> _Problem to solve_:
The material below includes pictures; leave them out and return only the lines between the line containing "The image size" and the line containing "Toggle sort direction", inclusive, word for word.

--- Entries supplied ---

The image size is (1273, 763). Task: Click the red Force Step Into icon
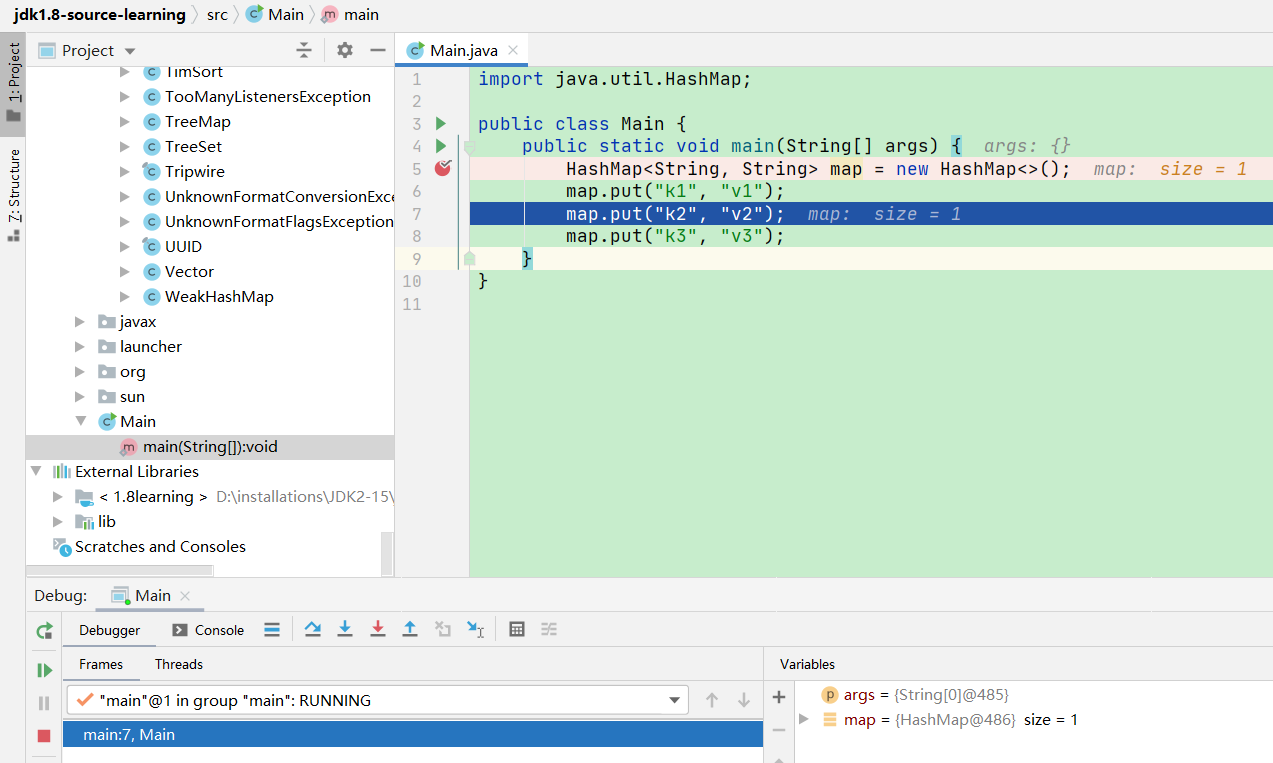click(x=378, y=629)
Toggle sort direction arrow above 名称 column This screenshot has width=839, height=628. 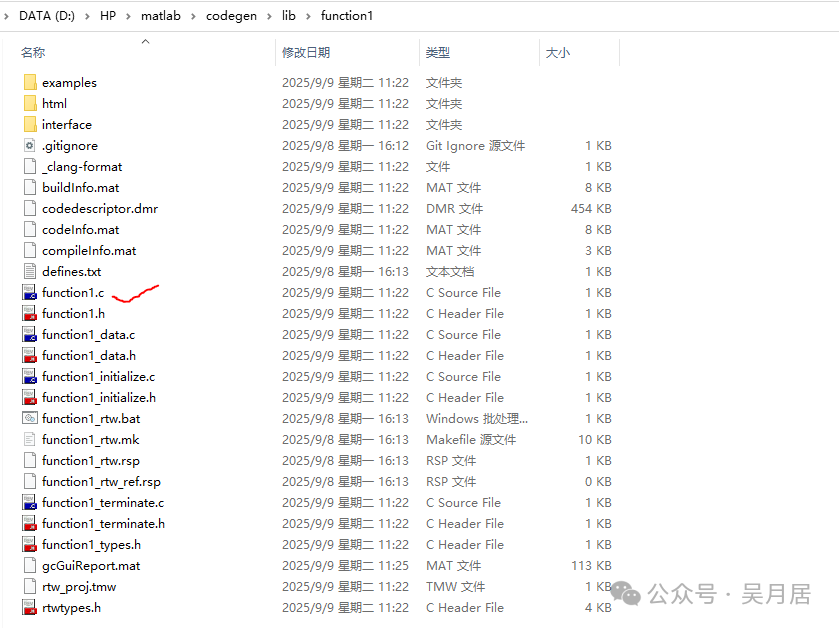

---
--- Entries supplied ---

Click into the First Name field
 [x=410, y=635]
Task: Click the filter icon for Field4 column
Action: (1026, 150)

---

> _Written solution_:
The image size is (1273, 763). Task: Click the red Force Step Into icon
click(x=378, y=629)
Toggle sort direction arrow above 名称 column This screenshot has width=839, height=628. 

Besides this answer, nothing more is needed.